Oracle 12c is the first release since a couple of years that adds significant new functionality in the area of Parallel Execution operators, plan shapes and runtime features. Although 11gR2 added the new Auto DOP feature along with In-Memory Parallel Execution and Statement Queueing, the 12c features are more significant because they introduce new operators that can change both execution plan shape and runtime behaviour.
Here is a list of new features that are worth to note (and not necessarily mentioned in the official documentation and white papers by Oracle):
- The new HYBRID HASH adaptive distribution method, that serves two purposes for parallel HASH and MERGE JOINs:
First, it allows the PX SEND / RECEIVE operation for the left (smaller estimated row source) of the hash join to decide dynamically at runtime, actually for each execution, if it should use either a BROADCAST or HASH distribution, and correspondingly for the other row source to use then either a ROUND-ROBIN or a HASH distribution, too. This is described for example in the corresponding white paper by Maria Colgan here.
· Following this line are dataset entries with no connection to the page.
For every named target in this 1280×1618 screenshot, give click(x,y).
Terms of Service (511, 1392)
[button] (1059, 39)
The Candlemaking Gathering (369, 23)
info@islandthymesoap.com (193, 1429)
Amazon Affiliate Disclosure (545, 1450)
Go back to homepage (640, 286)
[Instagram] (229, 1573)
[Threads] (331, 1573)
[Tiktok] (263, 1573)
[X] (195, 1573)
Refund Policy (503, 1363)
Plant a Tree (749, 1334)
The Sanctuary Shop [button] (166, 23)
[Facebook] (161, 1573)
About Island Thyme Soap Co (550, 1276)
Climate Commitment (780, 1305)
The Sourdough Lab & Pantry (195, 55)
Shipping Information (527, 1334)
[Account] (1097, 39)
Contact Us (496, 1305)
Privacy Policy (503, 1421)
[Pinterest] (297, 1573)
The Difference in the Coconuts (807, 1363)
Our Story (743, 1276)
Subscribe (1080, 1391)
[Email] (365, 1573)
Second, to some degree it allows to address data distribution skew in case of HASH distributions (and only for parallel hash joins, not merge joins), which I've described in detail already in the past. A summary post that links to all other relevant articles regarding Parallel Execution Skew can be found here, an overview of the relevant feature can be found here and a detailed description can be found here.
I'll cover some aspects of this adaptive distribution that I haven't mentioned in the existing articles in a separate post.
- The new concurrent UNION ALL operator. This is officially documented here. It comes with a new operator PX SELECTOR that is a generic functionality to pick one of the available PX slaves to perform the child operations of this operator. Since the official documentation leaves a lot details unclear how this concurrent operation will actually behave at run time I'll cover some examples with runtime profiles in a separate post.
- The new PQ_REPLICATE feature that for simple parallel FULL TABLE SCAN row sources (I haven't tested yet if a parallel INDEX FAST FULL SCAN is eligible, too, but I assume so) can decide to run the scan entirely in each PX slave instead of running a distributed scan across the PX slaves in granules and distributing by BROADCAST afterwards. It's not entirely clear to me why this was implemented. Although it reduces the number of redistributions, and in some cases where no other parallel redistributions are required can reduce the number of parallel slave sets to one instead of two, BROADCAST distributions are typically used for smaller row sources, so eliminating this distribution doesn't sound like a huge improvement to justify the development effort. Jonathan Lewis describes the feature here along with some of his ideas, why this feature might be useful.
- The new parallel FILTER operator, an important and potentially huge improvement over the previous only available serial FILTER operator. In the past when a FILTER subquery was part of a parallel plan the data of the "driving" row source of the FILTER (the first child operation) had to be passed to the Query Coordinator and only then the second to nth children could be executed as many times as indicated by the first row source (and depending on the efficiency of filter/subquery caching). Now the FILTER operator can run in the PX slaves and there are a number of distribution variants possible with this new parallel operator. I'll cover that in a separate post.
- The new PX SELECTOR operator that I already mention above as part of the new concurrent UNION ALL operator. As described above, the generic functionality of this operator is to pick one of the available PX slaves to perform the child operations of this operator. It will be used in 12c for serial access operators that are part of a parallel plan (like a serial table or index scan). In the past these parts were performed by the Query Coordinator itself, but now one slave out of a slave set will be selected to perform such operations. This has a number of implications and I'll cover that in a separate post
- The new 1 SLAVE distribution method that is a bit similar to the PX SELECTOR operator in that it will use just one slave of the slave set but gets used for serial parts of the execution plan when the data is redistributed from a parallel part of the plan to a part of the plan that needs to be run in serial, because Oracle cannot parallelize the functionality, for example when evaluating ROWNUM or certain analytic function variants (for example LAG or LEAD with no partition clause). This new 1 SLAVE distribution seems to have two purposes: First avoid activity of the query coordinator (like the PX SELECTOR above) and second avoid the decomposition of the parallel plan into multiple DFO trees. I'll cover that in a separate post
- 12c changes also the way some operations in the plan are marked as PARALLEL or not, which in my opinion can be pretty confusing (and is partly inconsistent with runtime behaviour in my opinion) when just looking at the execution plan, since the runtime activity then might look different from what the execution plan suggests. I'll cover that in a separate post and it will also be picked up in the context of other new functionality mentioned above as appropriate.
- The new EXPRESSION EVALUATION operator (which I originally thought not to be specific to Parallel Execution, but at least in the currently available 12c versions up to and including 184.108.40.206 seems to be) that sometimes gets used (see an example recently published by Jonathan Lewis) to evaluate scalar subqueries as part of the projection in Parallel Execution plans and at present comes with some odd behaviour which I will cover in a separate series of posts about projection and Parallel Queries
There is probably more that I haven't come across yet, but as you can see from the number of times I've mentioned "separate post" in this overview this is already enough material for a whole series of posts to follow.